(Saved entries)
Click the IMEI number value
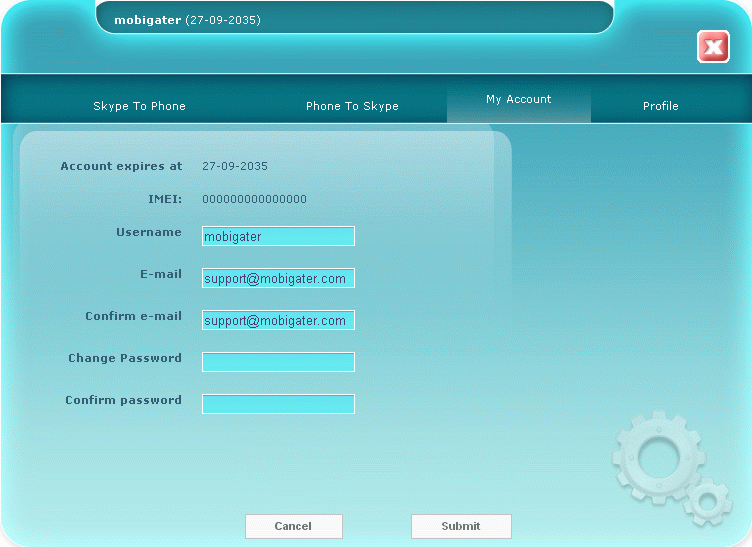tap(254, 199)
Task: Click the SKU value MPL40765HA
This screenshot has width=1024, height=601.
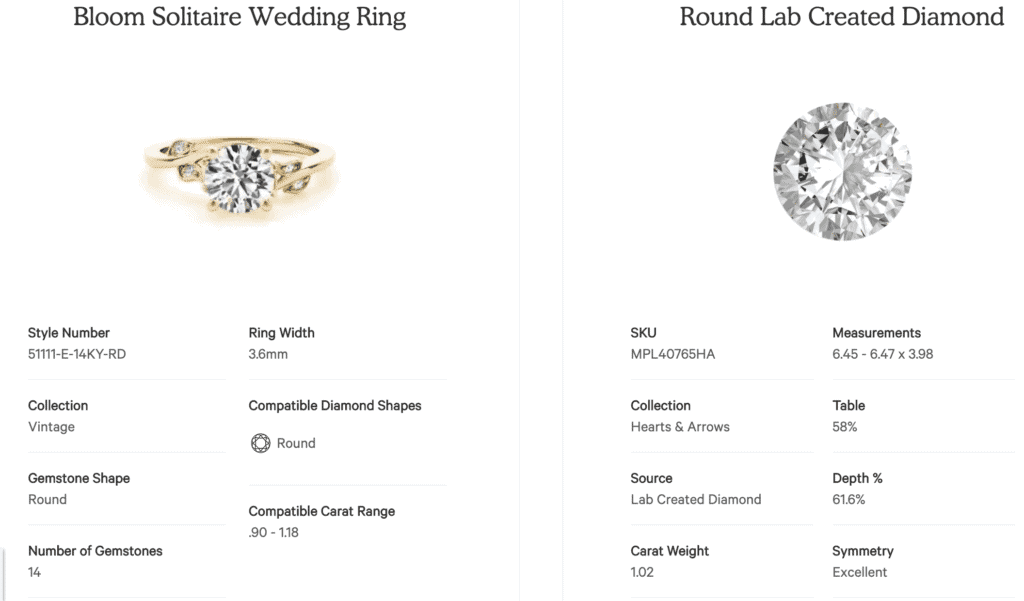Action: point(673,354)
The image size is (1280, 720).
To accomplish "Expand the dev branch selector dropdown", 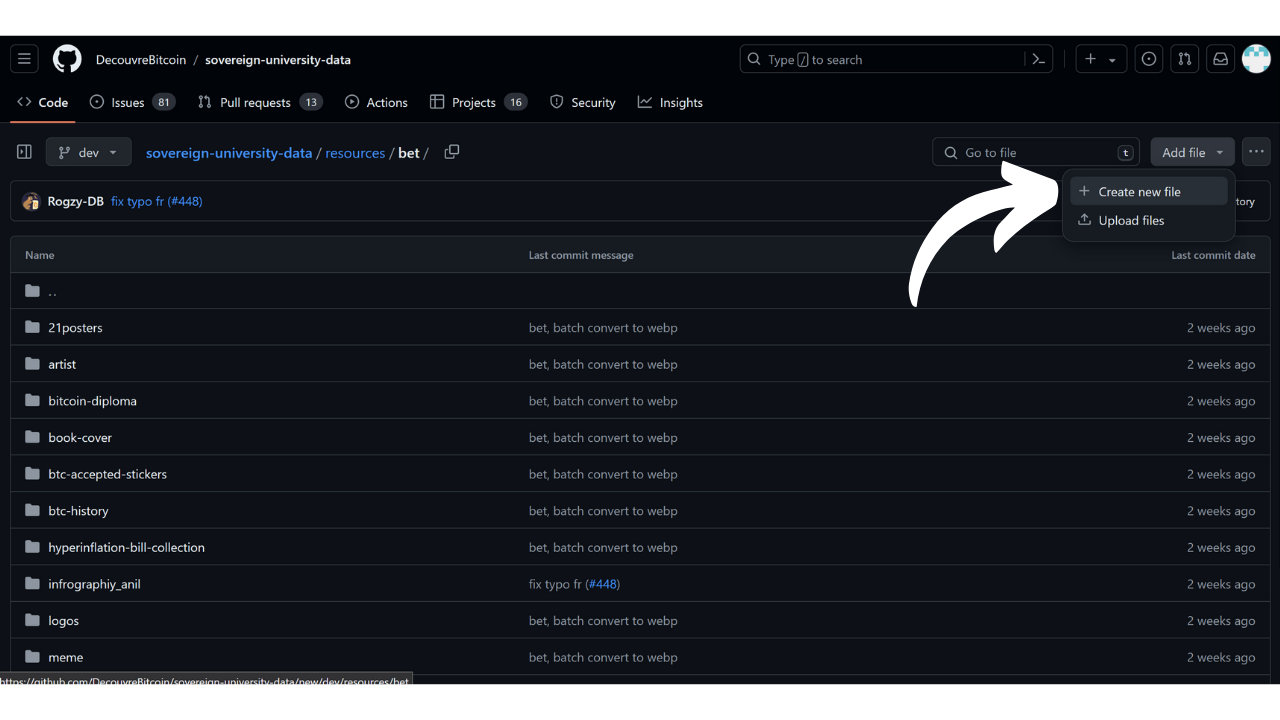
* * *
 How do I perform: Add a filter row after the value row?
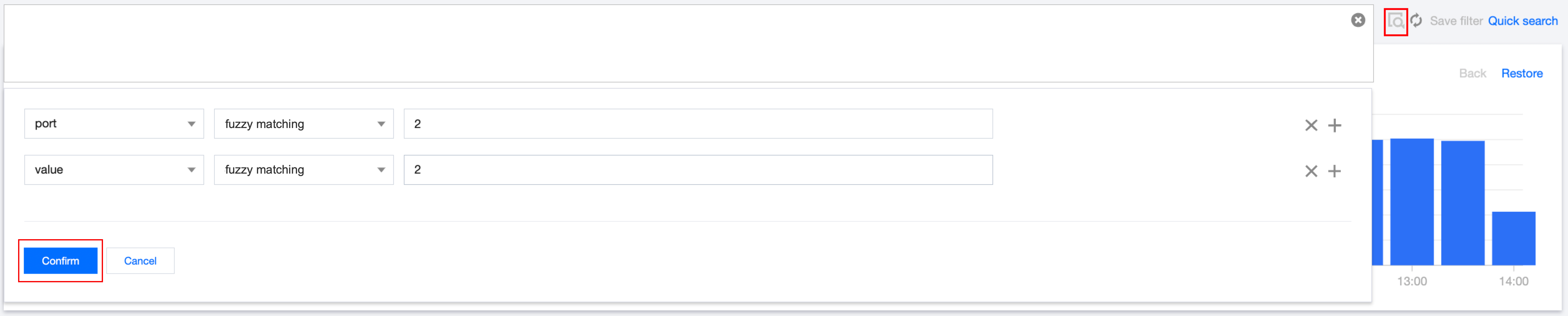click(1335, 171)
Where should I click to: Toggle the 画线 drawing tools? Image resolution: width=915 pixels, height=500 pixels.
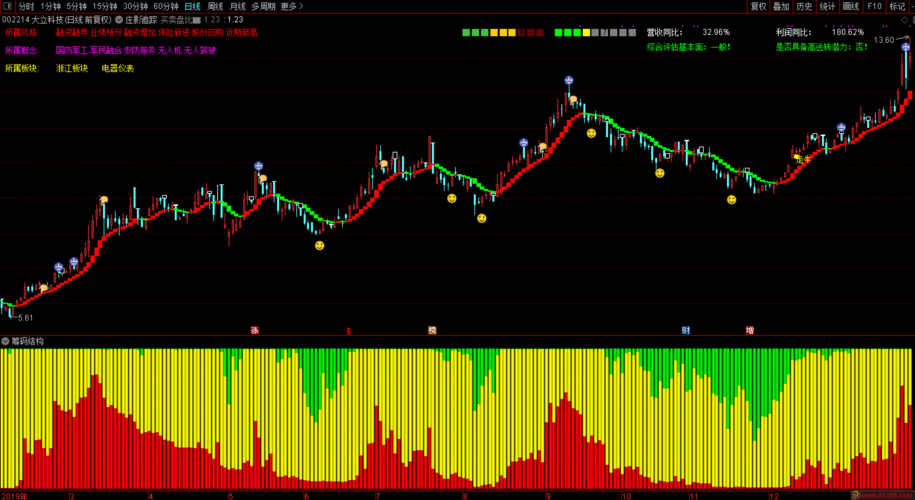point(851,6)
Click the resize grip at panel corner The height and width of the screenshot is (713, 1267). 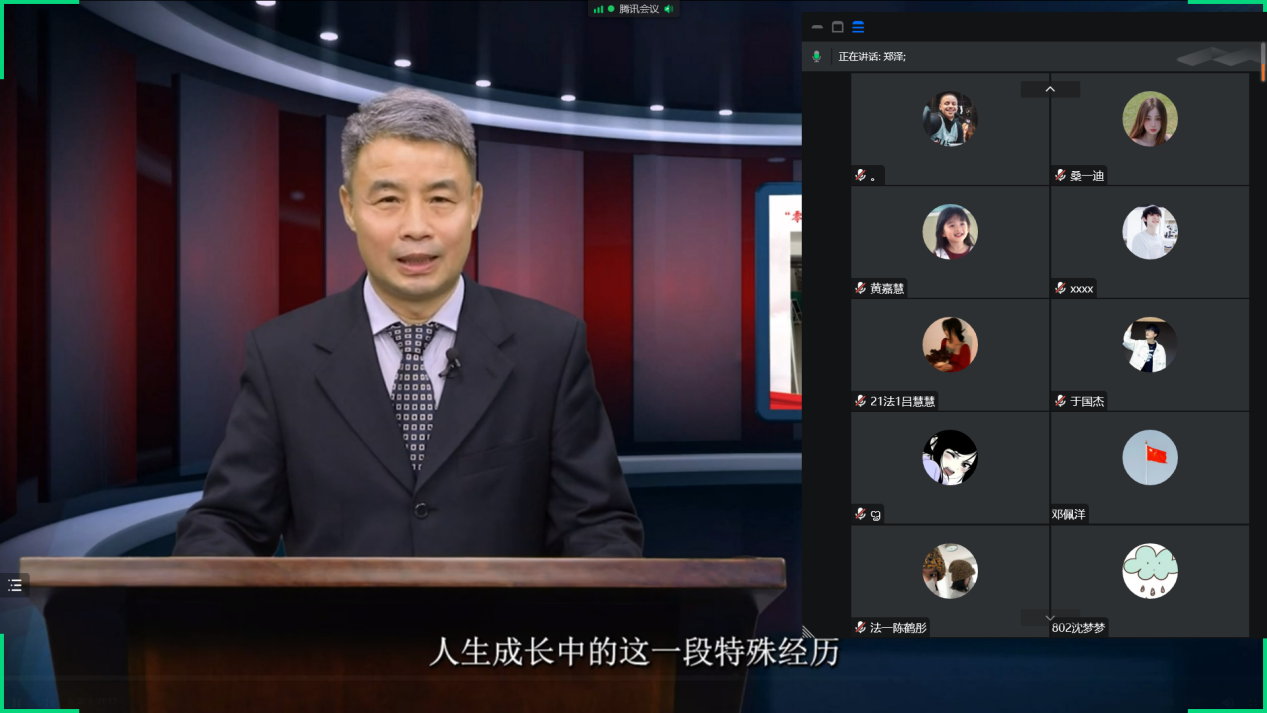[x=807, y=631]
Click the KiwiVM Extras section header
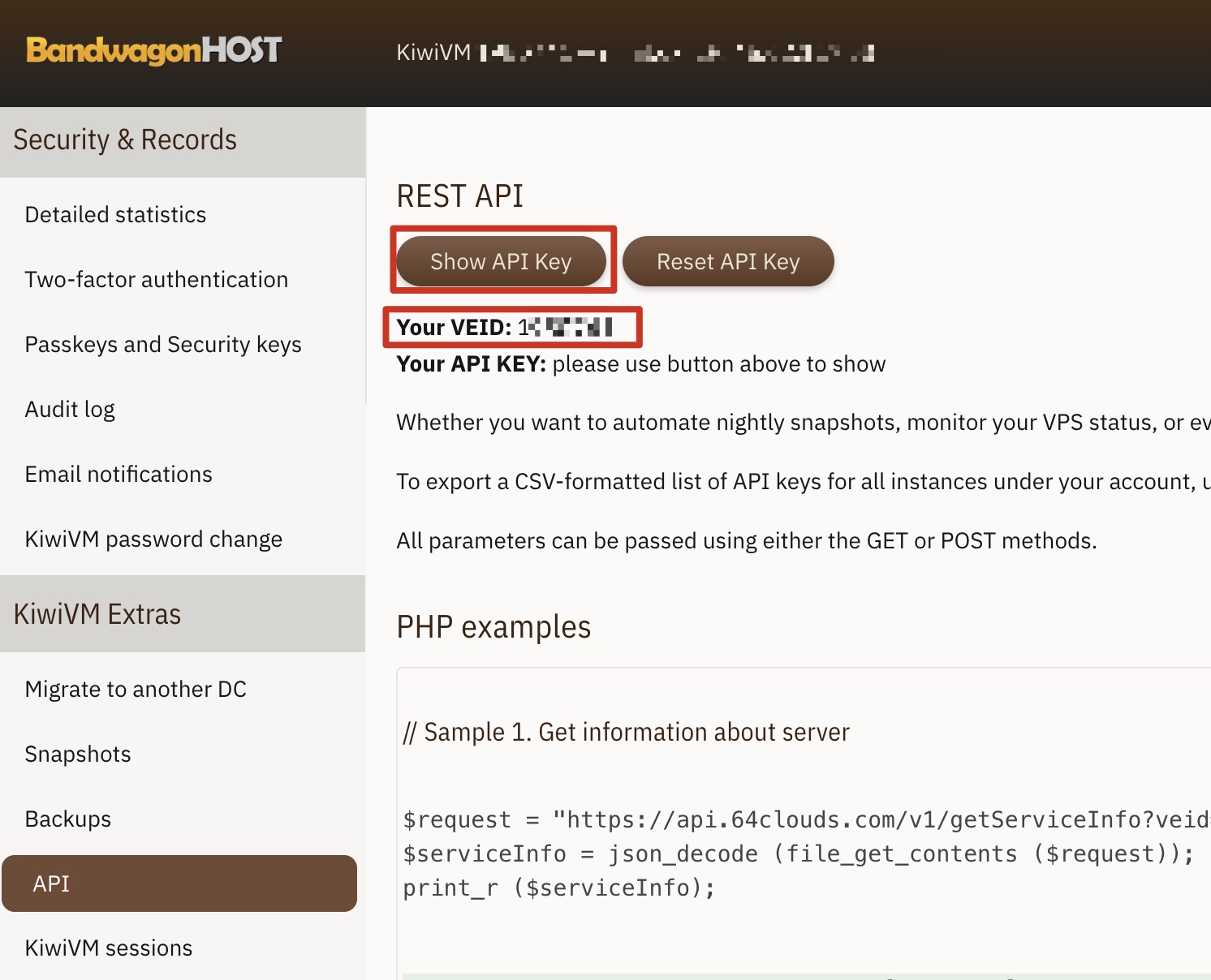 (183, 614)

• PROBLEM DETAILS:
Whatever pictures the records hold, omit them; give again exactly the lines from the one containing "Task: Click the SKU value MPL40765HA" through the one containing "the dev branch".

• TASK OUTPUT:
Task: Click the SKU value MPL40765HA
This screenshot has width=1024, height=601.
Action: point(673,354)
The image size is (1280, 720).
To accomplish "Expand the dev branch selector dropdown", 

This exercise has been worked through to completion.